9. Let them do as much as possible.

Sometimes I’m so busy trying to show off my knowledge, I forget to let my friend participate! I had to remind myself to let Nicole hold the GPS (and not lead the way to where I knew the cache was!) Or let somebody take the lead on a hike or kayak.

I could see the cache from the road, but I let Raven have the thrill of the find.

There’s a fine like between giving them knowledge and not letting them learn anything on their own. Sometimes, falling in the lake IS the best way to teach somebody how NOT to get out of a kayak!

10. Ask if they’re having a good time.

It’s usually pretty obvious, but asking if your friend likes it is okay too. I try to keep an eye on facial expressions and body language as well.

I took the gang from Up With People kayaking. Look at how much fun they're having!

When I was in college, I liked to ride the bus across town to go ice skating on Friday afternoons. Since I liked it, I had a stream of friends that I took along. Some liked it, some didn’t. But when I took my friend Elise, I made the mistake of not paying attention to HER. I was busy skating around and I didn’t realize that she was taking fall after fall. After about thirty minutes she begged me to go home. If I had been paying more attention, I would have realized that she wasn’t having a good time and cut the trip short.

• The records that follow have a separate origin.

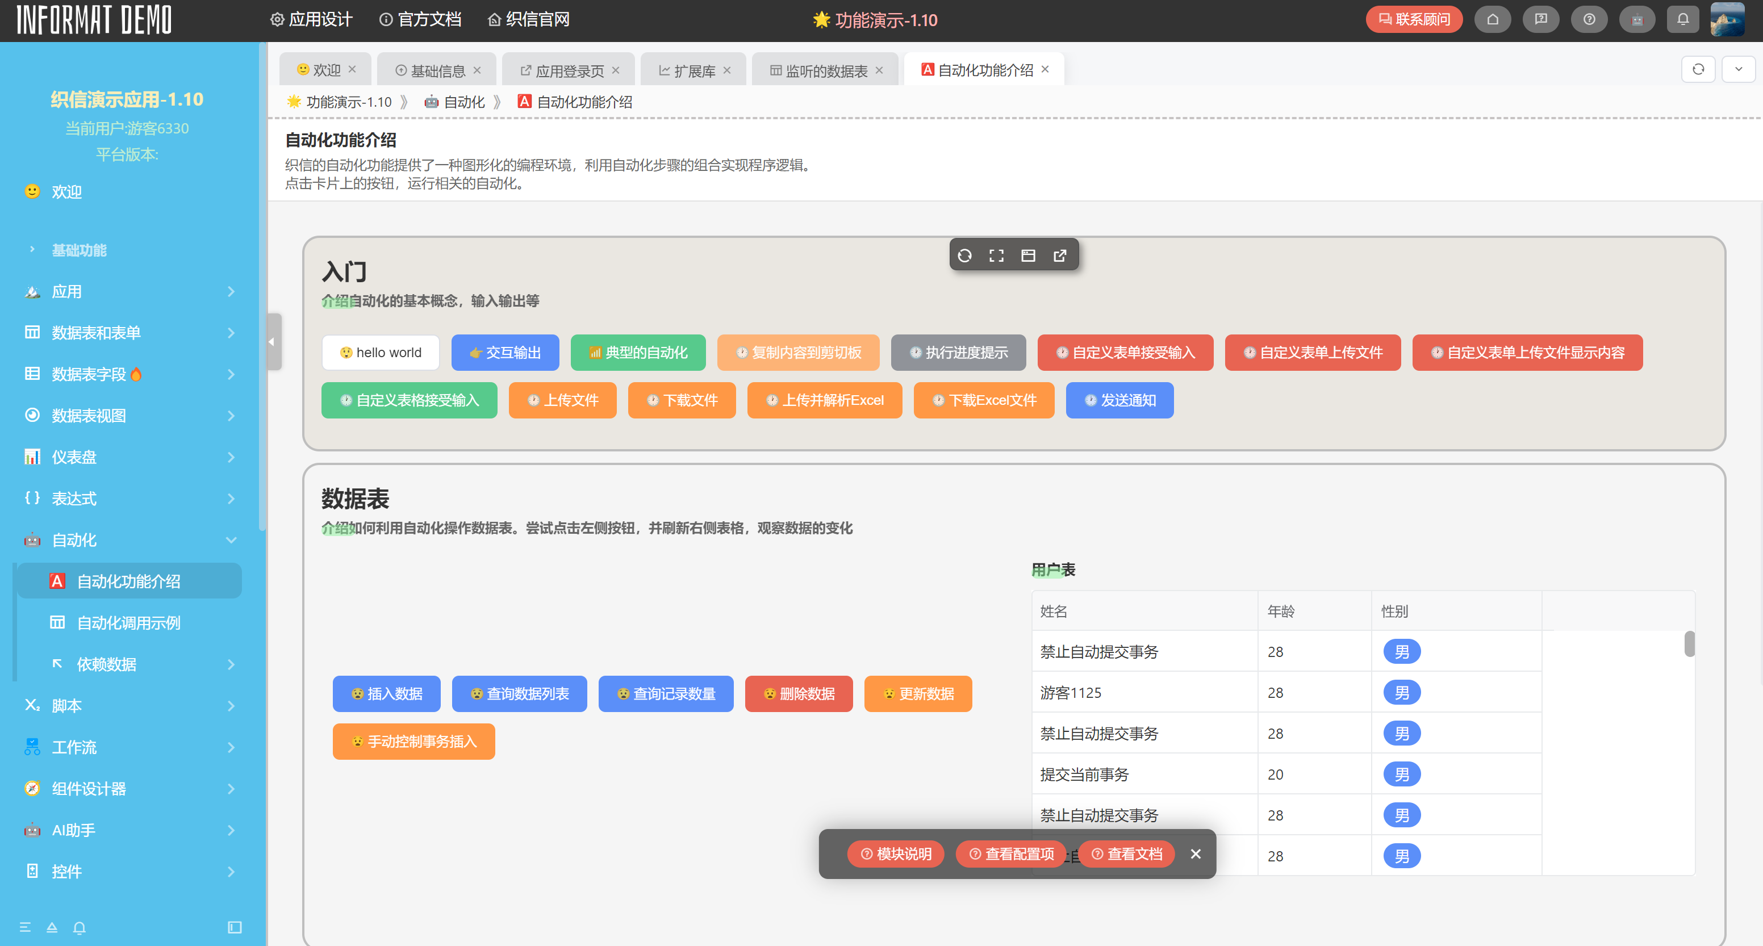Image resolution: width=1763 pixels, height=946 pixels.
Task: Collapse the sidebar using the splitter handle
Action: click(272, 341)
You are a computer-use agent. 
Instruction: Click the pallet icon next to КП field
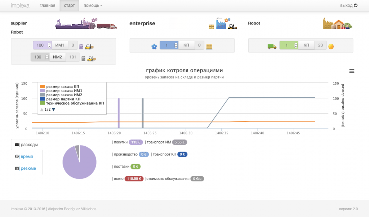(209, 45)
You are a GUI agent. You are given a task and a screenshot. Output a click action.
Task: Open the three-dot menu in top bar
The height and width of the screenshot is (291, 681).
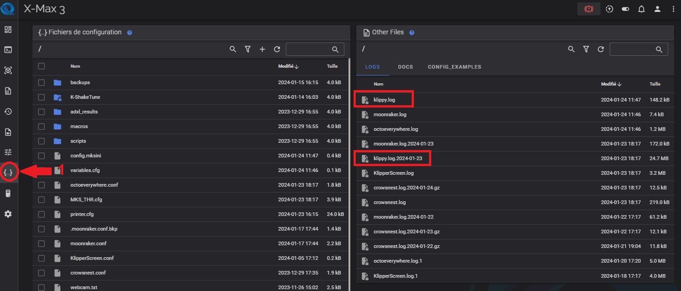[672, 9]
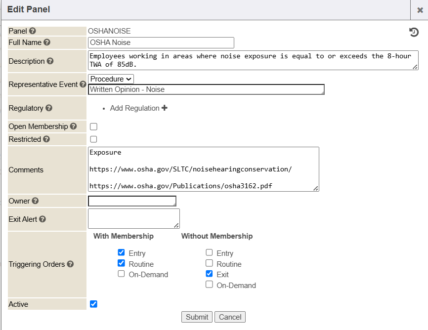
Task: Click the Exit Alert help icon
Action: pos(43,219)
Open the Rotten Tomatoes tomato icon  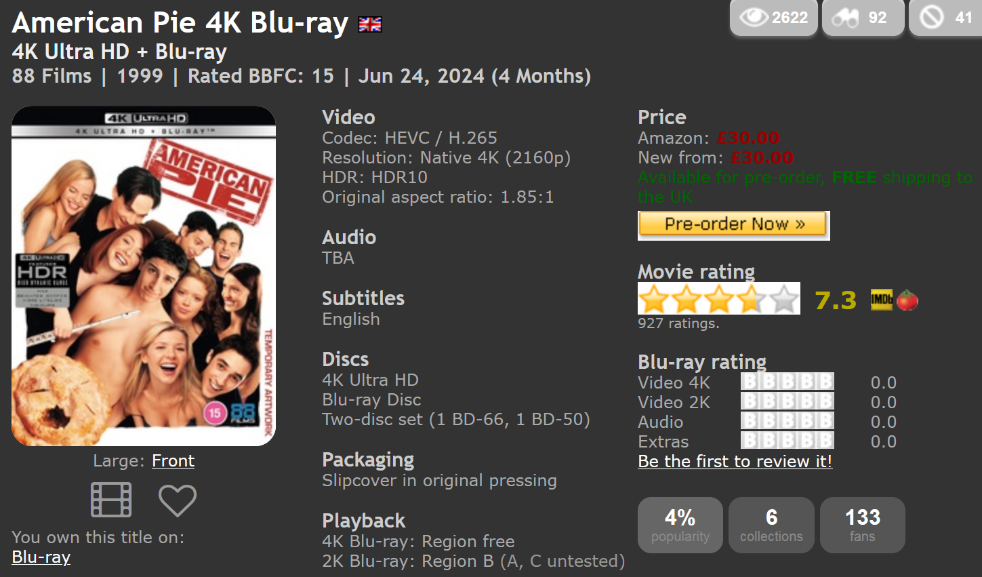point(907,300)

11. Don’t expect everybody to love it.

Just like with Elise, I have plenty of friends that never want to go Fill-In-The-Blank with me again. It just wasn’t their cup of tea. But for every person who said “Thanks. I’d always wanted to try it and now I have. Bye!” there is somebody else who’s asked me: How do I register to find geocaches? Where should I buy a kayak? Or Can we go again?

Remember, your goal is to INTRODUCE somebody to what interests you. It’s up to them after that!